* [Task brief]
Go through the material and copy each line in which the word "arrow" shows up.

***** Record extracts

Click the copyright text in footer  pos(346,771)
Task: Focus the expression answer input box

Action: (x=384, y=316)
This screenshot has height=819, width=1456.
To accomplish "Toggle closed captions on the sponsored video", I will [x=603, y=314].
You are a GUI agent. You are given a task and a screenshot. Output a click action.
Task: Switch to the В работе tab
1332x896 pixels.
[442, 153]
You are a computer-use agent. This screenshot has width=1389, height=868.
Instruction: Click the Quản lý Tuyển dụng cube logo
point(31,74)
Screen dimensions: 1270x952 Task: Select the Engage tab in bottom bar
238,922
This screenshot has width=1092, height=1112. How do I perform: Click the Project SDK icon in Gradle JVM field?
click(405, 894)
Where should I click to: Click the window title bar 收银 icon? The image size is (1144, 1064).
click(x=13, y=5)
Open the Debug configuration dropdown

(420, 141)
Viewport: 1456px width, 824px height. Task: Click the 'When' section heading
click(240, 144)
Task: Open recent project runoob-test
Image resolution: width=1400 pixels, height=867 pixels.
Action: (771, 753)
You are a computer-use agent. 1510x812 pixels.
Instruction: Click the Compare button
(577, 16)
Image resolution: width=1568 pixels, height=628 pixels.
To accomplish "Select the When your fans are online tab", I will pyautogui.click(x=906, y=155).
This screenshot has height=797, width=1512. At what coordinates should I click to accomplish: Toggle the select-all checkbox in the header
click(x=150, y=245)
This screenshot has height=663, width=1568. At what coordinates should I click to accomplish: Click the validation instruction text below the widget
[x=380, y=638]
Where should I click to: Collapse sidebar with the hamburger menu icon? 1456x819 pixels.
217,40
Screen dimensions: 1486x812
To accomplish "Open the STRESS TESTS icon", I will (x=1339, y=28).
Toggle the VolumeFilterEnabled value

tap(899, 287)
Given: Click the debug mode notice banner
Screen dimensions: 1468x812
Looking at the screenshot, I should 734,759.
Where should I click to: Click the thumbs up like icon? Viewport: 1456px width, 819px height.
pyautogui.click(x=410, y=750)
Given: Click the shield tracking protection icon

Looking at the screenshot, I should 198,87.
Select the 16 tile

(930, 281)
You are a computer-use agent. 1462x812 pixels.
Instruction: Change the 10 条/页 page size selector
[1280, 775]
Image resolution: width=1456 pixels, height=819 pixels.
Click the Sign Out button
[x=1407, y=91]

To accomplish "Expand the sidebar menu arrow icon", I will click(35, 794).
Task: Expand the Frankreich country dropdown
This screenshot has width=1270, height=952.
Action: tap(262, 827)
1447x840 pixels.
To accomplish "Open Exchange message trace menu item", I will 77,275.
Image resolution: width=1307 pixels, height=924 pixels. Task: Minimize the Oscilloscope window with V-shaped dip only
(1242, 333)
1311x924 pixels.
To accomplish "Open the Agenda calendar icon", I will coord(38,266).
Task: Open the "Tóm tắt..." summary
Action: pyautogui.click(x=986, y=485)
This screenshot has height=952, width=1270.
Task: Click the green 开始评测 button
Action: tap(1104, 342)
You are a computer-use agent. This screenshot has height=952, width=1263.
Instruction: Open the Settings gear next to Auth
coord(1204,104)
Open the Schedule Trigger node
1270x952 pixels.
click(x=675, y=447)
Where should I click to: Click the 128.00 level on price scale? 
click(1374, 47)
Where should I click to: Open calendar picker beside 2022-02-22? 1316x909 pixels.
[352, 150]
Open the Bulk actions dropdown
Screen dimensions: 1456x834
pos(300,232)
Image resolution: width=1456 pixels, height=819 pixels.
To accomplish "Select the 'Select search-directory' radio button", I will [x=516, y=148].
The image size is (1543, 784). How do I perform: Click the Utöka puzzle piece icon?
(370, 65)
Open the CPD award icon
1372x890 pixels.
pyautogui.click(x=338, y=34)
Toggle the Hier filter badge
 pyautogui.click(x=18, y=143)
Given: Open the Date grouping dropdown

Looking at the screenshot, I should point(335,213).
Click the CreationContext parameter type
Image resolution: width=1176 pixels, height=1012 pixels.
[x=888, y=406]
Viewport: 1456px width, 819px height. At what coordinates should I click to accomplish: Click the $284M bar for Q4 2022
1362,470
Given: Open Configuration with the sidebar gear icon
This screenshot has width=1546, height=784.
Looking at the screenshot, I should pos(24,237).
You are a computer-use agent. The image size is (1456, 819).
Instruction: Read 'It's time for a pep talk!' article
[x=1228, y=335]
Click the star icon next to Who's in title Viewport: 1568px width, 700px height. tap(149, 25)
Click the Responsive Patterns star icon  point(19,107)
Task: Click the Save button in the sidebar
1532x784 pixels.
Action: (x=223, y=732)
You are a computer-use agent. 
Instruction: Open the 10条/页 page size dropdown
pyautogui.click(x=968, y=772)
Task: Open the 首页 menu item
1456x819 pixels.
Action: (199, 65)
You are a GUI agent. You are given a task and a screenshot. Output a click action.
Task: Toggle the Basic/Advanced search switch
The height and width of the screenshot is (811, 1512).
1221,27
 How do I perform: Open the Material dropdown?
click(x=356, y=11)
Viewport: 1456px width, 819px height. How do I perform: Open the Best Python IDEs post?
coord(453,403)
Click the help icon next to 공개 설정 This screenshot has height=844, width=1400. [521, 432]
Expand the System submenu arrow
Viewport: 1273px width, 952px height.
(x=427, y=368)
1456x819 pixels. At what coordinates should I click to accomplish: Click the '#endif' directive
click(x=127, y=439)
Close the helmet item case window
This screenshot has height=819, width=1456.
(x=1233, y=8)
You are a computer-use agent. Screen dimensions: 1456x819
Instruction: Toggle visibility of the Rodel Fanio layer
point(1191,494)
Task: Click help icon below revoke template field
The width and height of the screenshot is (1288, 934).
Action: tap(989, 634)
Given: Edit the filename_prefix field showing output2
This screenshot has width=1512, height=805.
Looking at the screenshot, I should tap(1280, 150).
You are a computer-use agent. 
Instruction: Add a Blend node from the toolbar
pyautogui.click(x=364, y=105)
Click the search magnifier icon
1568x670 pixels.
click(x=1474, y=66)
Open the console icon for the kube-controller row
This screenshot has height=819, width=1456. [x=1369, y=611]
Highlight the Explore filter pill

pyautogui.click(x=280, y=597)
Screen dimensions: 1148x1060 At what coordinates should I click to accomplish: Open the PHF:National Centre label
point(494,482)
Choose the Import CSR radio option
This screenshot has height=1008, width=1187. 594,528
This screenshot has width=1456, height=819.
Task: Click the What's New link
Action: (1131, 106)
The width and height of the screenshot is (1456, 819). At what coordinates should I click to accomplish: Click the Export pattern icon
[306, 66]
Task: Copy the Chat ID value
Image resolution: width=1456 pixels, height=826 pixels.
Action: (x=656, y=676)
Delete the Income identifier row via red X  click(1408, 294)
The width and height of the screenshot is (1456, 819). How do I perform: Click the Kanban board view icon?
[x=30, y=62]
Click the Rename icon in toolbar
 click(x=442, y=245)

**********

* [Solution to this task]
To accomplish "Expand the sidebar menu arrow icon", I will click(35, 794).
Expand the System submenu arrow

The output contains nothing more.